On Tue, Sep 11, 2012 at 3:02 AM, Glen Shires <gshires@google.com> wrote:
> I propose the following definitions for the SpeechSynthesis IDL:
>
> SpeechSynthesis Attributes
>
> pending attribute:
> This attribute is true if the queue contains any utterances which have not
> completed playback.

I was imagining: This attribute is true if the queue contains any
utterances which have not *started* speaking.

> speaking attribute:
> This attribute is true if playback is in progress.

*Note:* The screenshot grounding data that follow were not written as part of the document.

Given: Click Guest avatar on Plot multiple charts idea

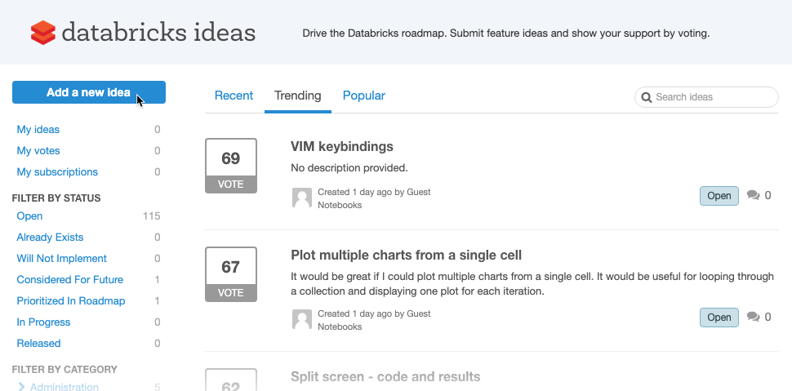Looking at the screenshot, I should [x=302, y=320].
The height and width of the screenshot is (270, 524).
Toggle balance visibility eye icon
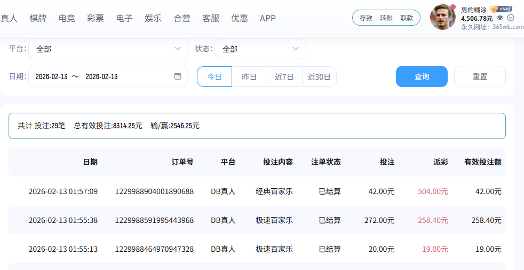(500, 18)
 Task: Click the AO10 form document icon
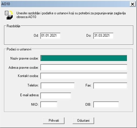pyautogui.click(x=9, y=15)
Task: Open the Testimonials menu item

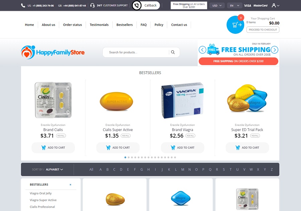Action: pos(99,25)
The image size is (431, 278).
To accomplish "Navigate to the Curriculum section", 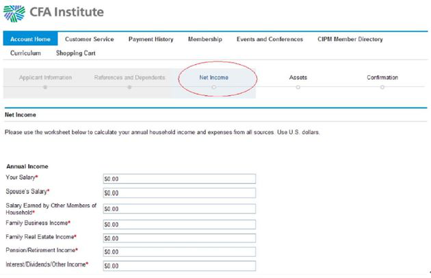I will click(x=25, y=53).
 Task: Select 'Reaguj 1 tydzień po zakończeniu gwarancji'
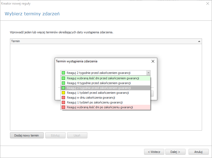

I don't like the word "playback", it doesn't fit when the speech is
generated dynamically. How about: This attribute is true if an
utterance is being spoken.

> paused attribute:
>   **** How is this different than (pending && !speaking) ? ****

This is true if the speech synthesis system is in a paused state,
independent of whether anything is speaking or queued.

paused && speaking -> it was paused in the middle of an utterance
paused && !speaking -> no utterance is speaking, but if you call
speak(), nothing will happen because it's in a paused state.

>
> SpeechSynthesis Methods
>
> The speak method
> This method appends the utterance to the end of a playback queue. If
> playback is not in progress, it also begins playback of the next item in the
> queue.

What do you think about rewriting to not use "playback"?

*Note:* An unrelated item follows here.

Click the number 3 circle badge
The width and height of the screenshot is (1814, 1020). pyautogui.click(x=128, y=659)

Also, my idea was that it would not begin playback if the system is in
a paused state.

> The cancel method
> This method removes the first matching utterance (if any) from the playback
> queue. If playback is in progress and the utterance removed is being played,
> playback ceases for the utterance and the next utterance in the queue (if
> any) begins playing.

Do we need to say "first matching"? Each utterance should be a
specific object, it should be either in the queue or not.

> The pause method
> This method pauses the playback mid-utterance. If playback is not in
> progress, it does nothing.

I was assuming that calling it would set the system into a paused
state, so that even a subsequent call to speak() would not do anything
other than enqueue.

> The continue method
> This method continues the playback at the point in the utterance and queue
> in which it was paused.  If playback is in progress, it does nothing.
>
> The stop method.
> This method stops playback mid-utterance and flushes the queue.
>
>
> SpeechSynthesisUtterance attributes
>
> text attribute:
> The text to be synthesized for this utterance. This attribute must not be
> changed after onstart fires.

I'd say: changes to this attribute after the utterance has been added
to the queue (by calling "speak") will be ignored. OR, we should make
it a DOM exception to modify it when it's in the speech queue.

> paused attribute:
> This attribute is true if this specific utterance is in the queue and has
> not completed playback.

I think this should only be true if it has begin speaking but not completed.

- Dominic

Received on Thursday, 13 September 2012 17:25:31 UTC